* YOUR OBJECTIVE: Report the count of lines with "pencil" in the data below, and no other words.

+++ PROVIDED ENTRIES +++

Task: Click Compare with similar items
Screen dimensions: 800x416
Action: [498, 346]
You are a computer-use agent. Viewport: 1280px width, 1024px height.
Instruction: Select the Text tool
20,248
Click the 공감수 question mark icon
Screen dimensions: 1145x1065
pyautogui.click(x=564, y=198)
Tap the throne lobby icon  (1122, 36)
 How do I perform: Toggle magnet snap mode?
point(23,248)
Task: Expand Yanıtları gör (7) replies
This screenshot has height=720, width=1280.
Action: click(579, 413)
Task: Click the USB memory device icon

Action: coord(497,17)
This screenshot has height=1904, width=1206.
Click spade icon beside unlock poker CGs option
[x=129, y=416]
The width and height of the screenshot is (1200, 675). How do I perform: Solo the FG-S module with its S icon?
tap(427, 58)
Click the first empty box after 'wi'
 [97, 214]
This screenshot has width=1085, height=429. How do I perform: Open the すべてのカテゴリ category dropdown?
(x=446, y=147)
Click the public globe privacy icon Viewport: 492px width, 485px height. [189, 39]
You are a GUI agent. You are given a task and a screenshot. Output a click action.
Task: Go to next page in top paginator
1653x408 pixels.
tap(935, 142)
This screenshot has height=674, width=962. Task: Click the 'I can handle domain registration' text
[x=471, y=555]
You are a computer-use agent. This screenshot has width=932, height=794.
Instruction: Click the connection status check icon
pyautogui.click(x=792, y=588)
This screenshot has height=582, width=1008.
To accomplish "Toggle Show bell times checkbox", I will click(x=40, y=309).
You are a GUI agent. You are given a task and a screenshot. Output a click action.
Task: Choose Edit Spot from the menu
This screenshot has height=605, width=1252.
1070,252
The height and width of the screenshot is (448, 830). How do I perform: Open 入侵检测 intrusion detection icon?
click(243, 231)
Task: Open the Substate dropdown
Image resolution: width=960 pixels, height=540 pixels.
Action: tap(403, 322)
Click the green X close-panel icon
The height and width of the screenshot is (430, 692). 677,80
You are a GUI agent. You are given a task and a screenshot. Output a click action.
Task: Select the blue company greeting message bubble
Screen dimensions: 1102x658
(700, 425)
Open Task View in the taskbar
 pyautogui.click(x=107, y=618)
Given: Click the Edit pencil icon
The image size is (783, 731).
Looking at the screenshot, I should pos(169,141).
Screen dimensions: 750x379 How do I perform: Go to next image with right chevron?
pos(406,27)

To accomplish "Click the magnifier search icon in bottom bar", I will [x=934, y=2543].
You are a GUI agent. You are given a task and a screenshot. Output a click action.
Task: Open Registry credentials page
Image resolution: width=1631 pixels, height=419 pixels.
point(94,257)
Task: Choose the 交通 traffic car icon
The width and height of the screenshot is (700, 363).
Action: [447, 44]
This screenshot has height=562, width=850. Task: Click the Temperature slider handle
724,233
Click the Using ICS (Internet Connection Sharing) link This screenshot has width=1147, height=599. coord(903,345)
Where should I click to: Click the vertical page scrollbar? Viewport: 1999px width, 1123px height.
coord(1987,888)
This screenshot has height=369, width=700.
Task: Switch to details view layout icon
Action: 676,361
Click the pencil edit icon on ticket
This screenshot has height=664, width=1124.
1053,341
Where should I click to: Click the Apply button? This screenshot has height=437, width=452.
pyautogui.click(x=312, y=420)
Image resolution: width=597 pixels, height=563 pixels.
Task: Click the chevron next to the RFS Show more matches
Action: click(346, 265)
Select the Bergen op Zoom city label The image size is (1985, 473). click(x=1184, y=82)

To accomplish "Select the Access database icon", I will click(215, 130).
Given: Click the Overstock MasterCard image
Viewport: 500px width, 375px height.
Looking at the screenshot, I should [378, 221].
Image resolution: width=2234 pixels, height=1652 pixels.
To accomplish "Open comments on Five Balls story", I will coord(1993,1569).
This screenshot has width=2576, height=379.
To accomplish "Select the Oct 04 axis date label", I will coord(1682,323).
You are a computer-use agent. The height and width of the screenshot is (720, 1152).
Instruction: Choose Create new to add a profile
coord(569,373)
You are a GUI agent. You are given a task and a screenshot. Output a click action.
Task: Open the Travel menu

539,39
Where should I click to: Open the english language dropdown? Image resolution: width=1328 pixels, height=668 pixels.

+++

* WRITTEN RESPONSE: 2